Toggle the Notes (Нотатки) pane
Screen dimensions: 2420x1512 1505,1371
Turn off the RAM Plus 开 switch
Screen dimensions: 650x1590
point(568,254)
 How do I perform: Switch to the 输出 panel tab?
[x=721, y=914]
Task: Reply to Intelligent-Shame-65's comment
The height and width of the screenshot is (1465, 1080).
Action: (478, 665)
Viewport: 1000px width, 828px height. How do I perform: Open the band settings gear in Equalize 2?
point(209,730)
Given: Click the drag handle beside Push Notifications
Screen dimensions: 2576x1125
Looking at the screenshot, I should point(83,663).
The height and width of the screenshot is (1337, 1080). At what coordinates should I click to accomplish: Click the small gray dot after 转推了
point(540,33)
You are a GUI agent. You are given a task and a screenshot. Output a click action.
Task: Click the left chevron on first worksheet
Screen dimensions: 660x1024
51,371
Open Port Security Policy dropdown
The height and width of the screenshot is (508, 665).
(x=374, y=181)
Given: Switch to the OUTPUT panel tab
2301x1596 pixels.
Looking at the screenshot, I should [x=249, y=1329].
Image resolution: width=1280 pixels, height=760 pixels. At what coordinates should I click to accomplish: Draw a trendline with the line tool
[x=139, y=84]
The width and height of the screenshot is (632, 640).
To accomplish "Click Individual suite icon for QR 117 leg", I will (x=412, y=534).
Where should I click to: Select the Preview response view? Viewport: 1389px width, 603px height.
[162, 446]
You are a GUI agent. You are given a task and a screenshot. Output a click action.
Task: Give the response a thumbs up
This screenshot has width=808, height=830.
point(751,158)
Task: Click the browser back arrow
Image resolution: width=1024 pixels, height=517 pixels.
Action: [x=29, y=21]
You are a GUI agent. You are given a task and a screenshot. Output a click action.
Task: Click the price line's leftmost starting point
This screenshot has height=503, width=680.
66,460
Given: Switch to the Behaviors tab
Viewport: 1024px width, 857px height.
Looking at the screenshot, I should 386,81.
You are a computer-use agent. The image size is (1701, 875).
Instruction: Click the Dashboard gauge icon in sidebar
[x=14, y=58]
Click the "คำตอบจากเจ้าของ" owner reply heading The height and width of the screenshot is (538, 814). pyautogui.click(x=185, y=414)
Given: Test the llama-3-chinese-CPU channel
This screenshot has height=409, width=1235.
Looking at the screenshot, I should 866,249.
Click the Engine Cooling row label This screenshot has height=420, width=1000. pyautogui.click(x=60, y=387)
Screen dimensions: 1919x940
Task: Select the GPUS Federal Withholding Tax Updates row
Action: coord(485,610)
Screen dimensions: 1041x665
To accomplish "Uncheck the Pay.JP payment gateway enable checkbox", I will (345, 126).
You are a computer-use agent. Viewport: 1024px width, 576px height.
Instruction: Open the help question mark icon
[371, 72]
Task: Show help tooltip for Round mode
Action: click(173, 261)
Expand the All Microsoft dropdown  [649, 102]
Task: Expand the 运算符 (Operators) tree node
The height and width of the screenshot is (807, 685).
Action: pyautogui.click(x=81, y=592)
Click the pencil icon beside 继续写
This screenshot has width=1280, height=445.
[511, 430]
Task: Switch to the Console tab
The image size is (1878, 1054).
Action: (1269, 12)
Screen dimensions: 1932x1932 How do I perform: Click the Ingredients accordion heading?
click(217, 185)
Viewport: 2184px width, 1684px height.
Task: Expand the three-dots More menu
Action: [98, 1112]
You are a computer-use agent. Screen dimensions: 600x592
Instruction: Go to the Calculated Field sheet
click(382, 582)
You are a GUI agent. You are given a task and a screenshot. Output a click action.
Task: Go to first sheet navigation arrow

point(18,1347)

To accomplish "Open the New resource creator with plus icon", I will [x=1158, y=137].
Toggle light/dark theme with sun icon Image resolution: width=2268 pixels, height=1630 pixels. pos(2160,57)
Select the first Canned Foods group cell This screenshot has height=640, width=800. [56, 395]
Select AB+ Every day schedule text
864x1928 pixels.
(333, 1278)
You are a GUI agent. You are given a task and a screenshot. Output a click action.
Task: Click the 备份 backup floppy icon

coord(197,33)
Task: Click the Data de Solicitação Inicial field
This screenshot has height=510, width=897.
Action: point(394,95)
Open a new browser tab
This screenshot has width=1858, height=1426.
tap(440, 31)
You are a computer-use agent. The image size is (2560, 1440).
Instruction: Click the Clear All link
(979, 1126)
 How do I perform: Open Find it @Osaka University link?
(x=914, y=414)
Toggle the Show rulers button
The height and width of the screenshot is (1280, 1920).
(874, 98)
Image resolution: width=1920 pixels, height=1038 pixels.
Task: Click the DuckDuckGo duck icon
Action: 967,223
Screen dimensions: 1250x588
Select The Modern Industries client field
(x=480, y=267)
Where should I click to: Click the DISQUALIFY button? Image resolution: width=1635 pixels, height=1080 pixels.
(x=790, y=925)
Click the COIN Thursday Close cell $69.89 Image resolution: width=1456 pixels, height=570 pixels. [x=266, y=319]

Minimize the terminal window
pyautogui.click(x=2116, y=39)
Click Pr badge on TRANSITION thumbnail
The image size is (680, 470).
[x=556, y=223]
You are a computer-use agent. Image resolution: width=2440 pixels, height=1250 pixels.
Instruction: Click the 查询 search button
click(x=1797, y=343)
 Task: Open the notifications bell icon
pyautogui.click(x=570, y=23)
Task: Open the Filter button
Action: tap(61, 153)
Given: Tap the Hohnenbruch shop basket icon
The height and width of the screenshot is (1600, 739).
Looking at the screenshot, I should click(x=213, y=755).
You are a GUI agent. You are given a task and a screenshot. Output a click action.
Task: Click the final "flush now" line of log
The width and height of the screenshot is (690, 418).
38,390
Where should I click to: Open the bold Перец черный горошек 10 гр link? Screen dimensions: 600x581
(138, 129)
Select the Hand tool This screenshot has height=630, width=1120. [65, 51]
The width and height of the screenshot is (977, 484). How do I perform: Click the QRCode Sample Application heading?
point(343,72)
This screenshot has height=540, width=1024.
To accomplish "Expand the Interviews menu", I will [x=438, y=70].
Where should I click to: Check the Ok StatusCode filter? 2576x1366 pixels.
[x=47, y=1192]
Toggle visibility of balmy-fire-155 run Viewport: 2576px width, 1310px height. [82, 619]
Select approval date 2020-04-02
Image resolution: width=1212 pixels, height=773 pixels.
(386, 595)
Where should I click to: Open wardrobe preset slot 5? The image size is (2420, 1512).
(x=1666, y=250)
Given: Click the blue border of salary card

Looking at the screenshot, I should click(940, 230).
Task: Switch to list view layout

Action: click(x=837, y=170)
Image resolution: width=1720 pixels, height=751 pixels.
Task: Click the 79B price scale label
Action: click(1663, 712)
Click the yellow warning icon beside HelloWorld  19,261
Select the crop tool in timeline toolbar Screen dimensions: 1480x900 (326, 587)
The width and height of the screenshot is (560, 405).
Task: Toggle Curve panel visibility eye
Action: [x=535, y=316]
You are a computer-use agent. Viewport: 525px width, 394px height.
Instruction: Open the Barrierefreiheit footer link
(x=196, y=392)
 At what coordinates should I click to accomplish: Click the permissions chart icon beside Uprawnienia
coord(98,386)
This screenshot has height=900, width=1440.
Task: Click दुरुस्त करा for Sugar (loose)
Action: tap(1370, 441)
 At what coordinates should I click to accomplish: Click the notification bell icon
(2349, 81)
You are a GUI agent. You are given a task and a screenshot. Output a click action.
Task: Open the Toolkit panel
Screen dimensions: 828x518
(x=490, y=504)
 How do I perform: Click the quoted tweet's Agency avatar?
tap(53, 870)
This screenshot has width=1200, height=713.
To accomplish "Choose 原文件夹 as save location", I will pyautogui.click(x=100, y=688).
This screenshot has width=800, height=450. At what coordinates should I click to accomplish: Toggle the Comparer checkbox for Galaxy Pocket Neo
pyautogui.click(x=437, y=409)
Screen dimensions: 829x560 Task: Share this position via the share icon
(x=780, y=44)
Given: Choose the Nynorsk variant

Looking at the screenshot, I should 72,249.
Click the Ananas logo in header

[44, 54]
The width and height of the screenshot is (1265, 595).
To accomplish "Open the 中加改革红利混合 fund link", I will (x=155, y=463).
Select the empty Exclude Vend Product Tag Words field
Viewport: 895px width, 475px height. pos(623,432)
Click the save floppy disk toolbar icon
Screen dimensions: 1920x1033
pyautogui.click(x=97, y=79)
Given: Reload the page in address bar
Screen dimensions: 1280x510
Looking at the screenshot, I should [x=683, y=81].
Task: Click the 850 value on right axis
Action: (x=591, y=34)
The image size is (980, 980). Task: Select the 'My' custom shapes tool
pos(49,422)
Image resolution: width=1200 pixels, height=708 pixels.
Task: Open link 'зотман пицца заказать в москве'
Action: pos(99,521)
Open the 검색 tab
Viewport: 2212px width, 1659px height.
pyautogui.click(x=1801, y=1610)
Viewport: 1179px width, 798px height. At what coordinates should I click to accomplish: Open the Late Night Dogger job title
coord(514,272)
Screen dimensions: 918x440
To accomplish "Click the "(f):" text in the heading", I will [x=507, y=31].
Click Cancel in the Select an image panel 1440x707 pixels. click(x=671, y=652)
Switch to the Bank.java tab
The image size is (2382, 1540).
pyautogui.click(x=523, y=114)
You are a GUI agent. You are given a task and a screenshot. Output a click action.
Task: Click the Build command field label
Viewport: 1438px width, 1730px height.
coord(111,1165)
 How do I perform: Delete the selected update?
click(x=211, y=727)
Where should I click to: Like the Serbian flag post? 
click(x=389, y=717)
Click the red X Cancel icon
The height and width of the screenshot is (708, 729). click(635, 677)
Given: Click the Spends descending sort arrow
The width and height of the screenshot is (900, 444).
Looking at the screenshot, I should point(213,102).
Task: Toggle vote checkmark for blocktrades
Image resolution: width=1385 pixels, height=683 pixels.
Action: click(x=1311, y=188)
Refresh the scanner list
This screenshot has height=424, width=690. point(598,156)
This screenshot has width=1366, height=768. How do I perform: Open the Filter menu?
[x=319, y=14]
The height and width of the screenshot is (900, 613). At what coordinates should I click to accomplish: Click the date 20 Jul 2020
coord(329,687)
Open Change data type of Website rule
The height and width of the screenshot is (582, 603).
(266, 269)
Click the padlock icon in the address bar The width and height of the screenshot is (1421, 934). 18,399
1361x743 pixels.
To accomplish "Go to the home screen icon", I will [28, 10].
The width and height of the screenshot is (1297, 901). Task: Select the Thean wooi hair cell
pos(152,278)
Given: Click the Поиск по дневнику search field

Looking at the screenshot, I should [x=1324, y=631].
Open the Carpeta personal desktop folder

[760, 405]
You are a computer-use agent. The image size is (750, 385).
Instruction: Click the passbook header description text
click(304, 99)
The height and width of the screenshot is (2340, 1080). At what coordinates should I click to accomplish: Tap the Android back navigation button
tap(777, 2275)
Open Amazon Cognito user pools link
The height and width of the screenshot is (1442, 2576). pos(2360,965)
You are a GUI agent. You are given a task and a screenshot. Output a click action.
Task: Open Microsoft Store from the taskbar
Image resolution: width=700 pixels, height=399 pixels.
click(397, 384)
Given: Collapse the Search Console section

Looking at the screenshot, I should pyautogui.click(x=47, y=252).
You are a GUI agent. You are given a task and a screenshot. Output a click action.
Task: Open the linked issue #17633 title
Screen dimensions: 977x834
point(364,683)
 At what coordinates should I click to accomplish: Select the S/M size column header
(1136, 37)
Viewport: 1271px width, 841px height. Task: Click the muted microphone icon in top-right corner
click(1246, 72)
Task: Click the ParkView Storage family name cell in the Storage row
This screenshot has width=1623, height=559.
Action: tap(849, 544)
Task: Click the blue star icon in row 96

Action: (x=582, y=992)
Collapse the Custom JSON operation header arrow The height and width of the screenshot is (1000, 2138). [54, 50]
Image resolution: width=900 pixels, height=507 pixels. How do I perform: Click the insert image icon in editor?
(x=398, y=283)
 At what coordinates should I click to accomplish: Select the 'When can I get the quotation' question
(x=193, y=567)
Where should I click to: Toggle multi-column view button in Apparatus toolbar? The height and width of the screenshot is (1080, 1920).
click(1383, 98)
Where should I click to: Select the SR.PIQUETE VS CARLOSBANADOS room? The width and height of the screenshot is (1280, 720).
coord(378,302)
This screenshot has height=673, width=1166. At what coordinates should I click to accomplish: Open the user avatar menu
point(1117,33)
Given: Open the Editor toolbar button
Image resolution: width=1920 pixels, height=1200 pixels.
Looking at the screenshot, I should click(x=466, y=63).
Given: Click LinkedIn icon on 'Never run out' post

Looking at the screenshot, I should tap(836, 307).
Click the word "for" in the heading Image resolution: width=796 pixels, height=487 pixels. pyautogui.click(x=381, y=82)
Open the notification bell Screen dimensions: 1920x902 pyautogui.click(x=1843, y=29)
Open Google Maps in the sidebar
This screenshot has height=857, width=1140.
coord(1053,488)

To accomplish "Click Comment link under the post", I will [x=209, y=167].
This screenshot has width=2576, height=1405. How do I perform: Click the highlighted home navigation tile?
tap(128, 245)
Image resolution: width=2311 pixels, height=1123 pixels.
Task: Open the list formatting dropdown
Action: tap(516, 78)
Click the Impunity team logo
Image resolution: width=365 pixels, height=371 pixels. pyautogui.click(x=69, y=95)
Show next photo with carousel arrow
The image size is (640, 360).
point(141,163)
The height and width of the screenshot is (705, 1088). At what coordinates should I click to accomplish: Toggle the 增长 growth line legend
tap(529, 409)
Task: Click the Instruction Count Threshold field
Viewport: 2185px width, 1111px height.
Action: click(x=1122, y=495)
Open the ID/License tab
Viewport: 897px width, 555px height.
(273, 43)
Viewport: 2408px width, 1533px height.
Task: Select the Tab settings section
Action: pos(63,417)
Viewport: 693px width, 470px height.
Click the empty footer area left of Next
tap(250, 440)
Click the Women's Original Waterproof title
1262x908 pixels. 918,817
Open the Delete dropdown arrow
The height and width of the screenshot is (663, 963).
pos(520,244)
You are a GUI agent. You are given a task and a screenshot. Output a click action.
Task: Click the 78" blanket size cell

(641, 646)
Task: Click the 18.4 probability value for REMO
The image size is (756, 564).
________
Copy the data above as a numbered list, beginning with the line containing "Given: Switch to the OUTPUT panel tab" and ending with the line containing "Expand the All", both included, and leave out any blank lines.

> ANSWER TO THE EXERCISE:
1. Given: Switch to the OUTPUT panel tab
2. 2301x1596 pixels.
3. Looking at the screenshot, I should [x=249, y=1329].
4. Image resolution: width=1280 pixels, height=760 pixels. At what coordinates should I click to accomplish: Draw a trendline with the line tool
5. [x=139, y=84]
6. The width and height of the screenshot is (632, 640).
7. To accomplish "Click Individual suite icon for QR 117 leg", I will (x=412, y=534).
8. Where should I click to: Select the Preview response view? Viewport: 1389px width, 603px height.
9. [162, 446]
10. You are a GUI agent. You are given a task and a screenshot. Output a click action.
11. Task: Give the response a thumbs up
12. This screenshot has width=808, height=830.
13. point(751,158)
14. Task: Click the browser back arrow
15. Image resolution: width=1024 pixels, height=517 pixels.
16. Action: [x=29, y=21]
17. You are a GUI agent. You are given a task and a screenshot. Output a click action.
18. Task: Click the price line's leftmost starting point
19. This screenshot has height=503, width=680.
20. 66,460
21. Given: Switch to the Behaviors tab
22. Viewport: 1024px width, 857px height.
23. Looking at the screenshot, I should 386,81.
24. You are a computer-use agent. The image size is (1701, 875).
25. Instruction: Click the Dashboard gauge icon in sidebar
26. [x=14, y=58]
27. Click the "คำตอบจากเจ้าของ" owner reply heading The height and width of the screenshot is (538, 814). pyautogui.click(x=185, y=414)
28. Given: Test the llama-3-chinese-CPU channel
29. This screenshot has height=409, width=1235.
30. Looking at the screenshot, I should 866,249.
31. Click the Engine Cooling row label This screenshot has height=420, width=1000. pyautogui.click(x=60, y=387)
32. Screen dimensions: 1919x940
33. Task: Select the GPUS Federal Withholding Tax Updates row
34. Action: coord(485,610)
35. Screen dimensions: 1041x665
36. To accomplish "Uncheck the Pay.JP payment gateway enable checkbox", I will (345, 126).
37. You are a computer-use agent. Viewport: 1024px width, 576px height.
38. Instruction: Open the help question mark icon
39. [371, 72]
40. Task: Show help tooltip for Round mode
41. Action: click(173, 261)
42. Expand the All Microsoft dropdown  [649, 102]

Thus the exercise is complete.